#### [WRITTEN EXERCISE]
Change "category" to "section" throughout the data below and write all of it out again with nothing else altered, leaving out the pictures.

◆ ◆ ◆ ◆ ◆ ◆ ◆

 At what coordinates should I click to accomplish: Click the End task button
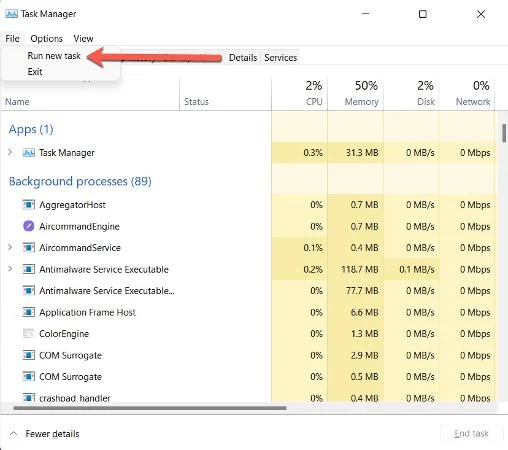[x=471, y=433]
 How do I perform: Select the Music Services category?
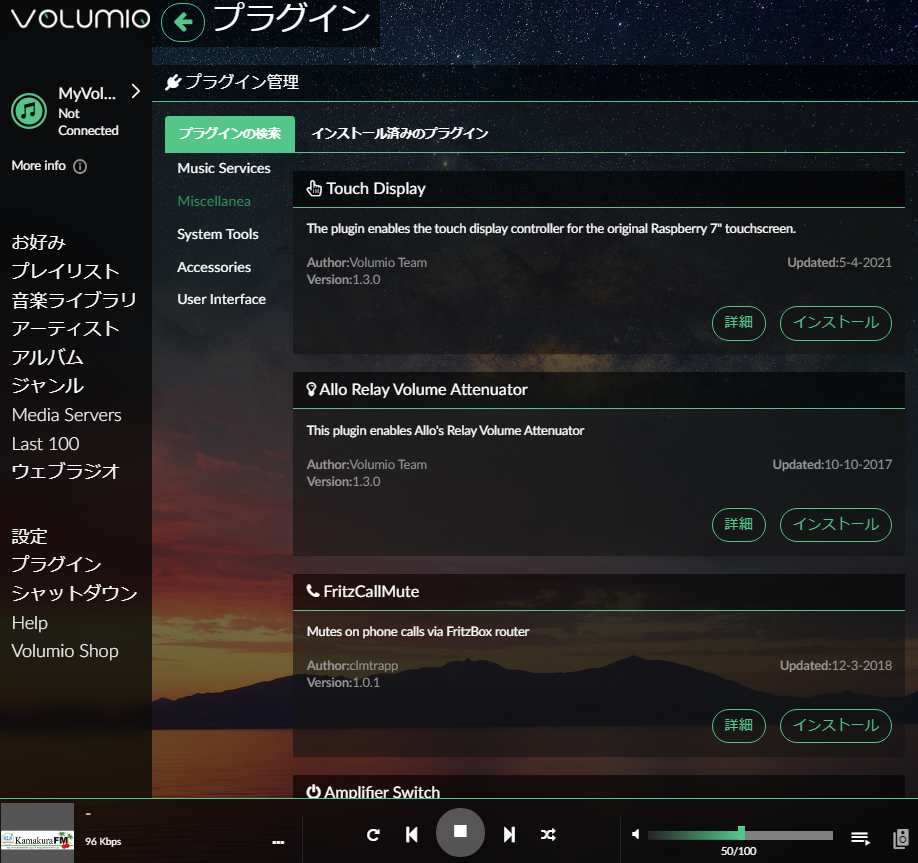[x=223, y=168]
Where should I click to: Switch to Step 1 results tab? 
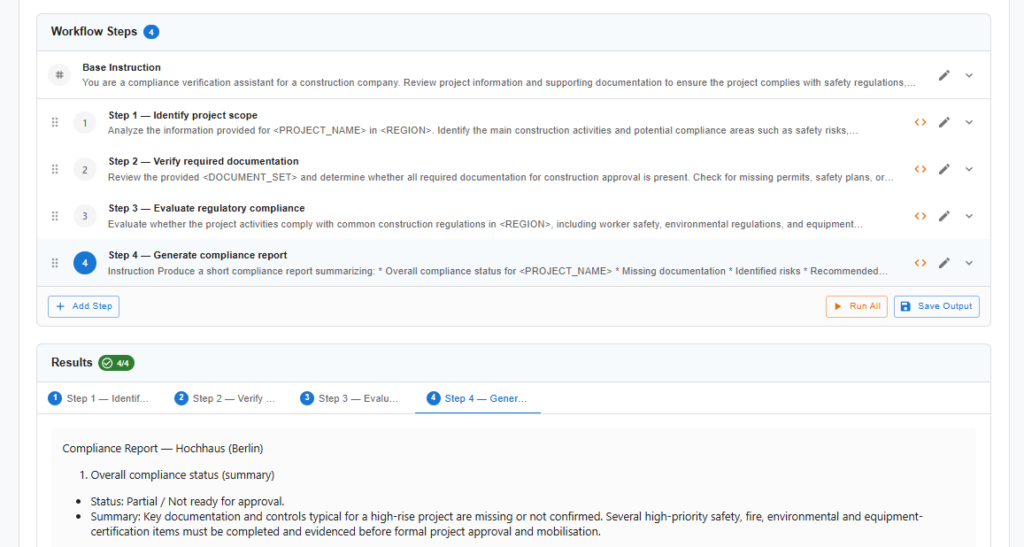(99, 398)
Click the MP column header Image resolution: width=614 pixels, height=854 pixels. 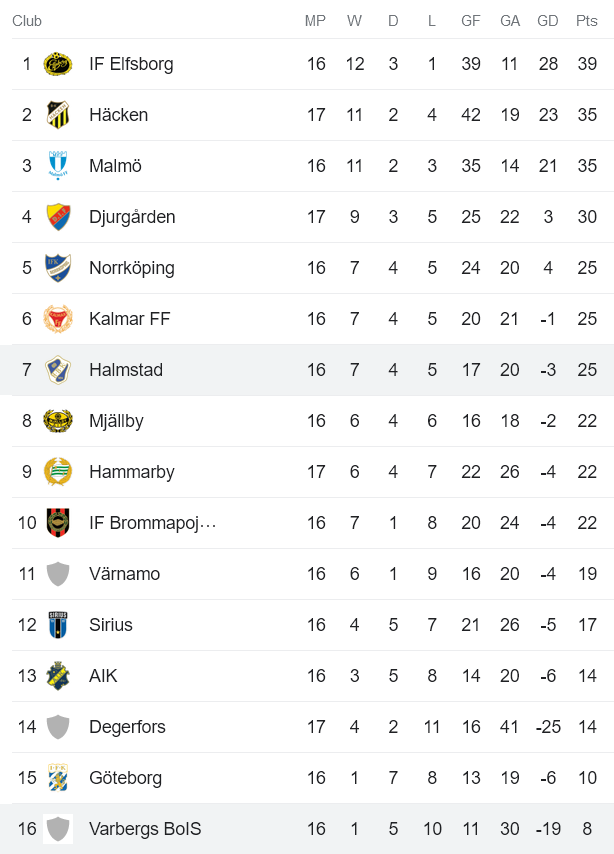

◆ ◆ ◆ ◆ ◆ ◆ ◆

#### [WORKED SOLUTION]
 At what coordinates should I click to accomplish: Click the End task button
[x=471, y=433]
 How do I perform: Select the Music Services section?
[x=223, y=168]
Where should I click to: Switch to Step 1 results tab? 
(99, 398)
Click the MP column header Image resolution: width=614 pixels, height=854 pixels. 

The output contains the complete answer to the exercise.